Once all of the adjustments have been made, with the aid of a mirror, instruct the patient how to insert and remove the appliance. For the majority of appliances, when inserting a removable appliance, the labial bow should be placed over the incisors and then seated towards the posterior. Fully engage the clasps by applying gentle digital pressure on the labial and the lingual wire and acrylic respectively. Confirm full seating of the appliance visually and verbally by asking the patient. To remove the appliance, have the patient grip the labial wire of the Adams clasp on either side and have them pull inferiorly and anteriorly. Discourage them from using their tongue or from pulling on the labial bow. Repeat instruction until the patient can confidently insert and remove their appliance. Give the patient a retainer case to keep the appliance safe when not in the mouth.
Finger springs should be activated once every 4 to six weeks. With a 139 or a bird-beak plier, open the spring in the desired direction using the minimum level of force. The spring is usually activated one millimeter or less. It is important not to over-activate the spring. Too much activation will either cause the spring to deflect upon the surface of the tooth, or will lead to disengagement of the appliance. Continue adjusting the spring until the appliance remains fully seated, and the patient reports light, gentle pressure on the tooth.

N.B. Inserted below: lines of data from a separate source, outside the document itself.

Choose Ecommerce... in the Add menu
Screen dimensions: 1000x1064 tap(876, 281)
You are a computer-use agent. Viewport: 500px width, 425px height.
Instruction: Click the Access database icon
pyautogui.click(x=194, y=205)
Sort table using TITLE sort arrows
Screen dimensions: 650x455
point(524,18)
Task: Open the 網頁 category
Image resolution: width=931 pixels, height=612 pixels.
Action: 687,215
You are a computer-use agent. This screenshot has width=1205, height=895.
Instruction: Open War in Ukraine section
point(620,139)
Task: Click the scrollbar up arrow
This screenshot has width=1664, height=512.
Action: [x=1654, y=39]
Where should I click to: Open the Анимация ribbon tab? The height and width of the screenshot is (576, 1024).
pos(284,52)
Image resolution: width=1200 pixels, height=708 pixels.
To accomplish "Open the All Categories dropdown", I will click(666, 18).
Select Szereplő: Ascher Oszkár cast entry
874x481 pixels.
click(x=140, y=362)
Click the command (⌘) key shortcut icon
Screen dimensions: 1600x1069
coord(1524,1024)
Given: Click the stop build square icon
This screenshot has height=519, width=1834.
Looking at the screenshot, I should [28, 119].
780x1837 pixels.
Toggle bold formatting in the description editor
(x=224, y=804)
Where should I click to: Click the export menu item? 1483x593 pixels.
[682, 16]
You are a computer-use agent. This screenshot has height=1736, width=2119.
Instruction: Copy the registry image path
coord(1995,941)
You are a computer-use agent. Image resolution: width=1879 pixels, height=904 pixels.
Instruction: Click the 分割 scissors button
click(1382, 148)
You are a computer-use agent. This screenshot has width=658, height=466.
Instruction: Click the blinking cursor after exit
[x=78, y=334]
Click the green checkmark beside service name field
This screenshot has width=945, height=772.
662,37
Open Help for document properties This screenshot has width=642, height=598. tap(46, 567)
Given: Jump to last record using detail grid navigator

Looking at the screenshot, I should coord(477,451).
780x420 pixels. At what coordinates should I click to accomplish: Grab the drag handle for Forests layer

Midline screws are activated once a week by the patient. Instruct the patient and his or her parents how to active their appliance by inserting the key into the glen-ross screw and fully rotating the key to the posterior edge of the appliance. Demonstrate how to remove the key without reversing the activation and be sure that they know how to reinsert the key into the next hole. Once you have finished activation, be sure and deactivate the appliance so it will fit as accurately as possible the first time it is inserted.
Patients with removable appliances should be recalled every 4 to 6 weeks. Once desired tooth movement has occurred, activation can cease and the appliance can be worn as a retainer.
- Post Insertion Instructions
All patients who are given a removable appliance are given the following instructions:
- Wear the appliance full time, except when eating or playing contact sports
- Keep the appliance as clean as possible. Brush it with a toothbrush and toothpaste every time you brush your own teeth, at least twice a day. Rinse it thoroughly with tap water.
- Do not boil it in water. If it needs to be soaked, let it sit for 30 minutes in a bowl with mainly water and a small amount of vinegar.
- Keep it away from the family dog.
- Never wrap in up in a napkin especially in a restaurant. Keep it in the case when it is not in the mouth.
- If lost or broken, contact your student as soon as possible to arrange a follow-up visit.
Research and Clinical Implications
The simple removable appliance has been used in orthodontics for limited treatment for more than 100 years. In the right patient, this appliance offers straightforward correction of minor malocclusion. The appliance is simple to adjust and inexpensive for the patient. While materials and design will continue to evolve the simple removable appliance will continue to occupy a position in everyday orthodontics.